Exercise brief:
The listing that follows should be copied in full and exactly, with no pictures.

[Data — start]

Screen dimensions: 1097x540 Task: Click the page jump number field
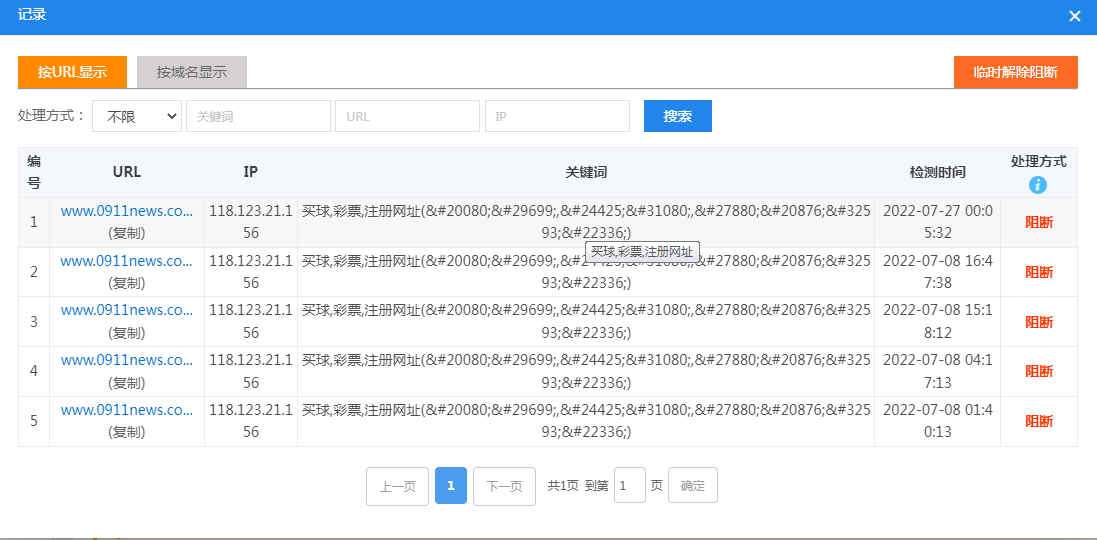coord(629,486)
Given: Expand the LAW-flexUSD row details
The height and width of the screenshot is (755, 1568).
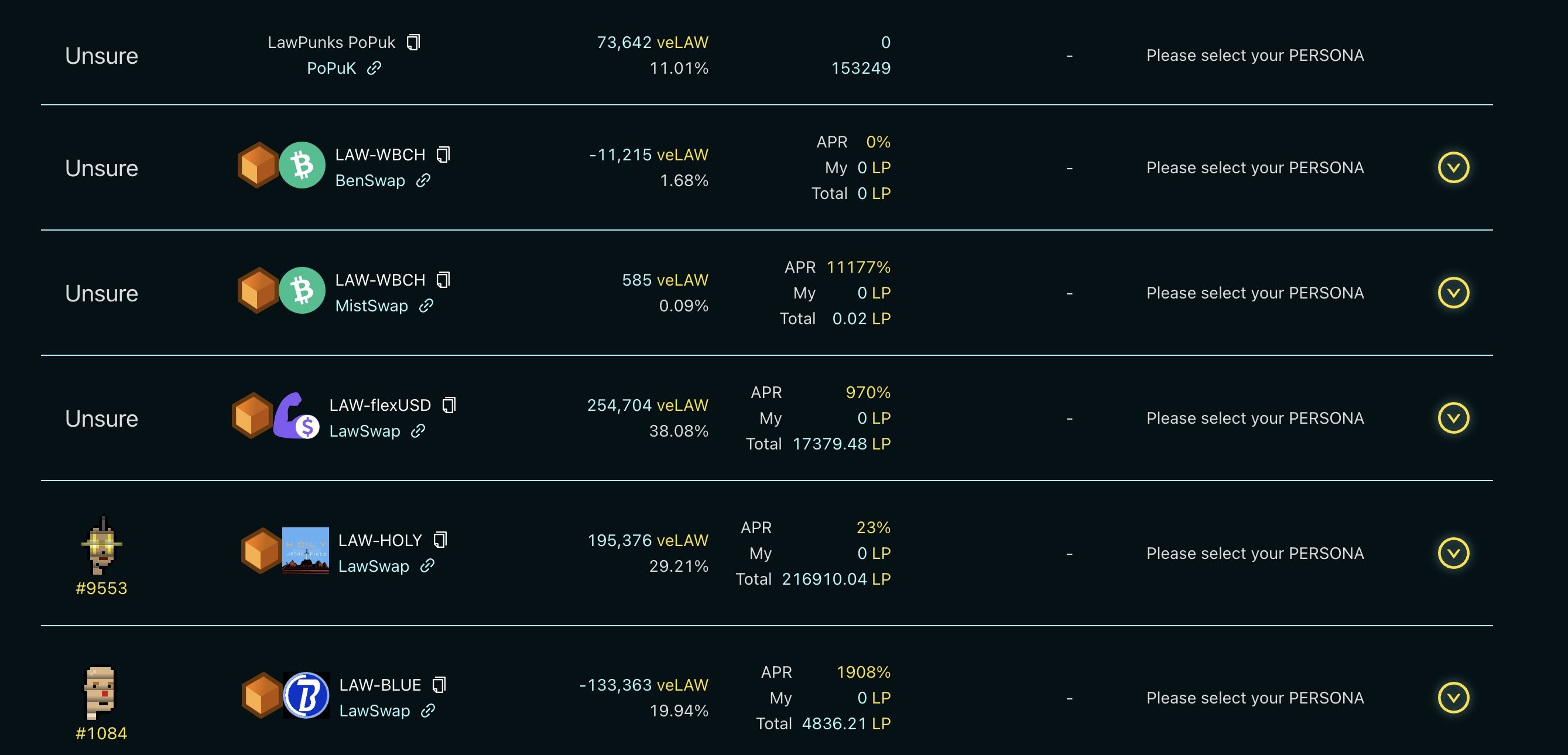Looking at the screenshot, I should (x=1453, y=418).
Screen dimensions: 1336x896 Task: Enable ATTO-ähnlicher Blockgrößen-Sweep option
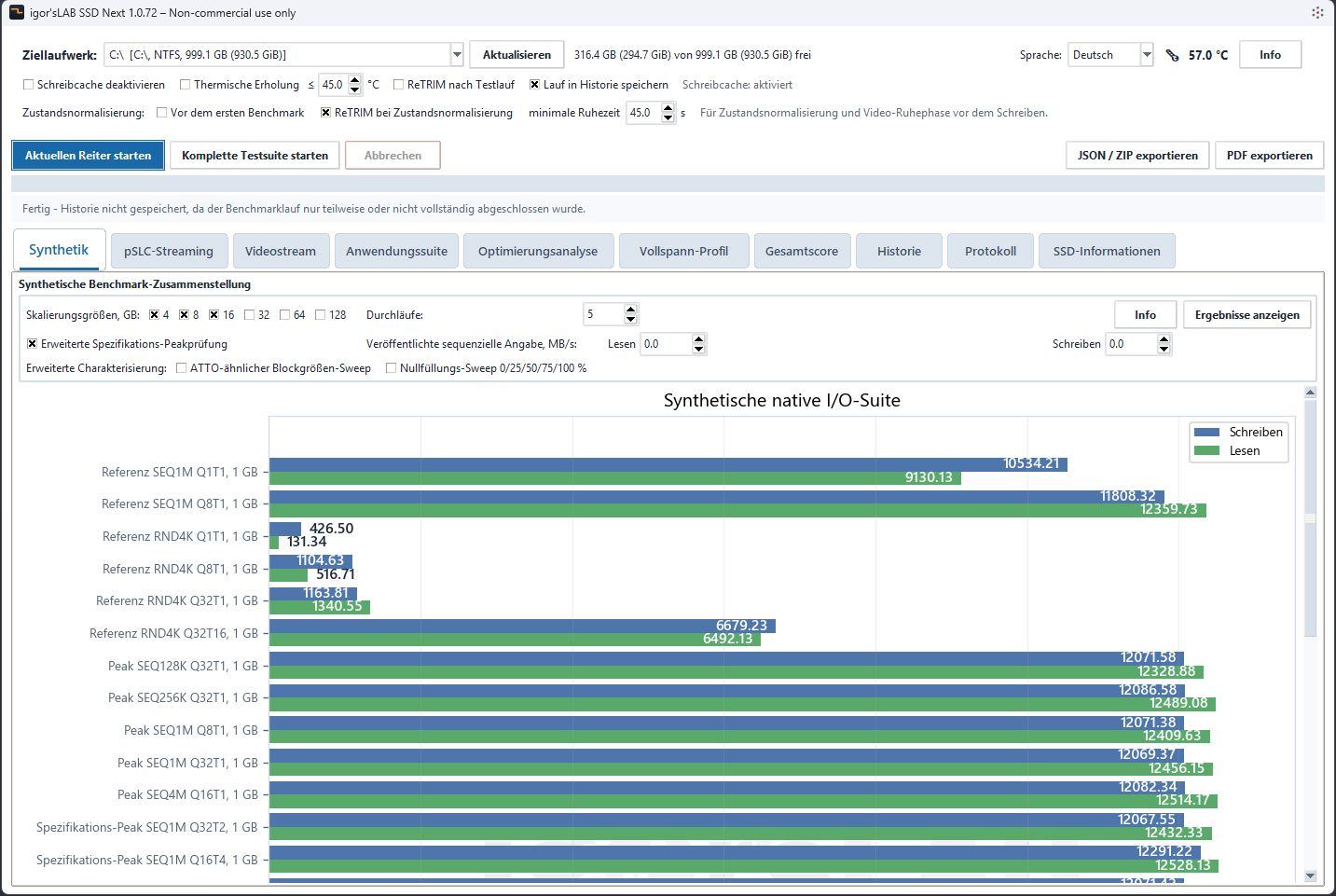(181, 368)
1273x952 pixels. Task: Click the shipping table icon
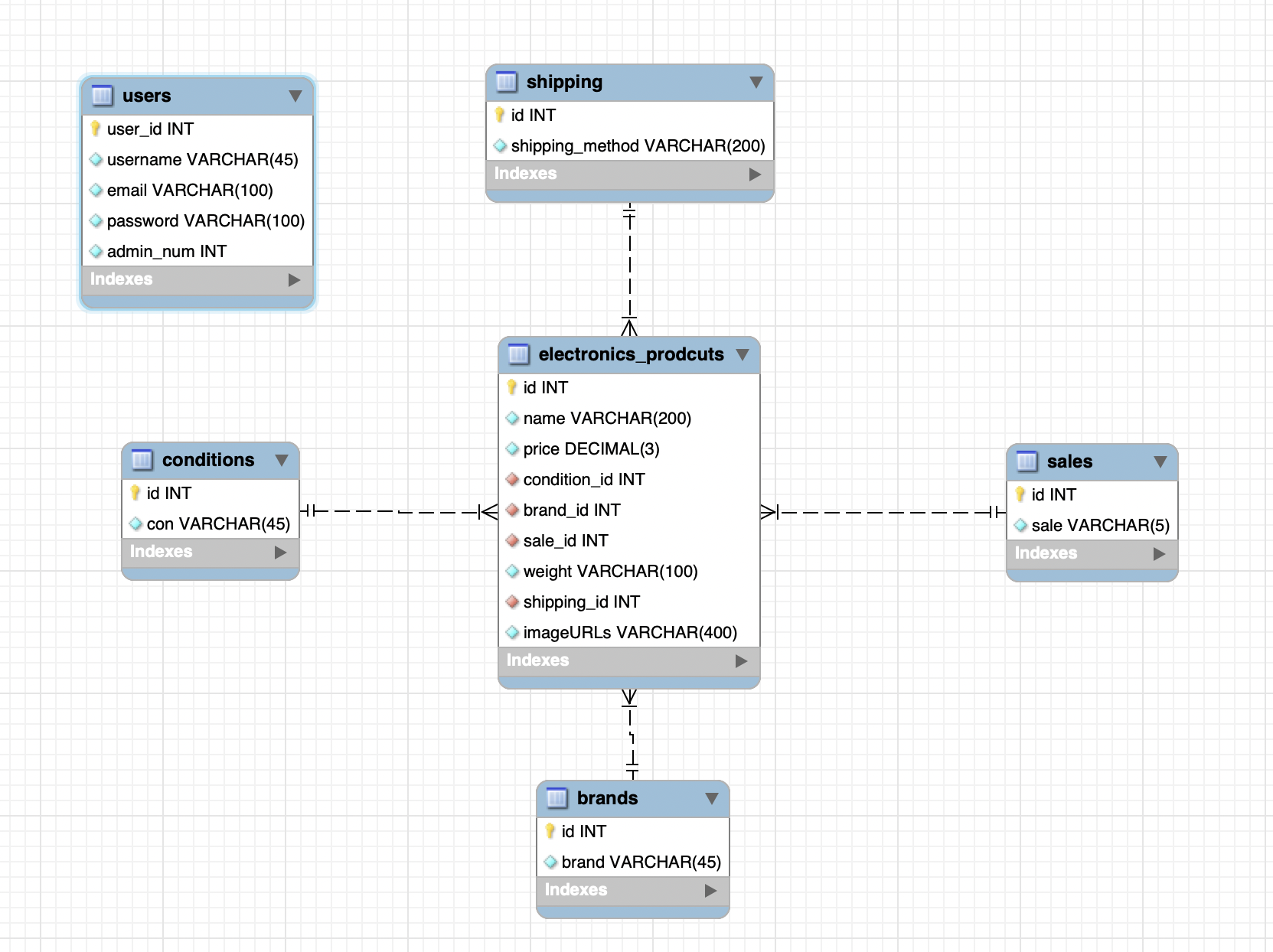coord(506,82)
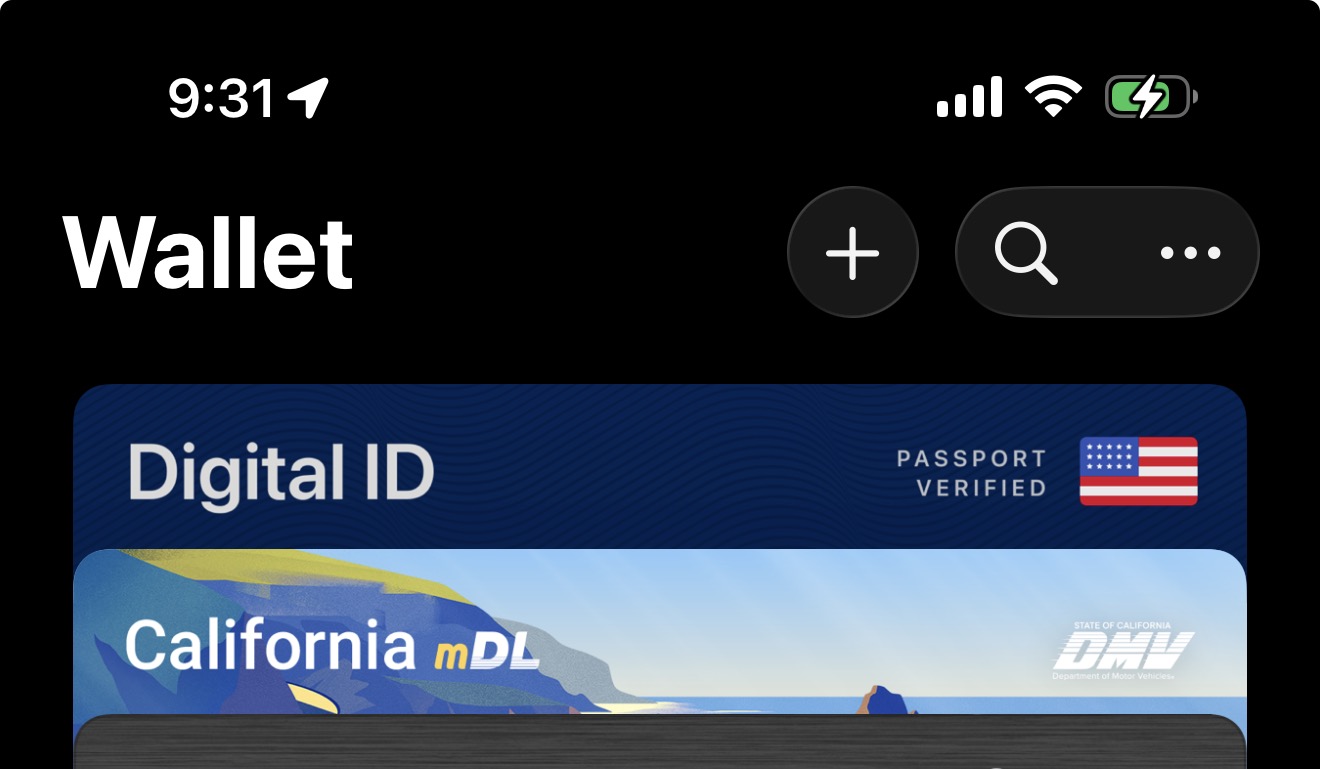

[Data — finish]

Written answer:
Screen dimensions: 1097x540 Task: Click the page jump number field
coord(629,486)
Given: Expand the LAW-flexUSD row details
The height and width of the screenshot is (755, 1568).
Looking at the screenshot, I should (x=1453, y=418).
Screen dimensions: 1336x896 Task: Enable ATTO-ähnlicher Blockgrößen-Sweep option
(181, 368)
1273x952 pixels. Task: Click the shipping table icon
coord(506,82)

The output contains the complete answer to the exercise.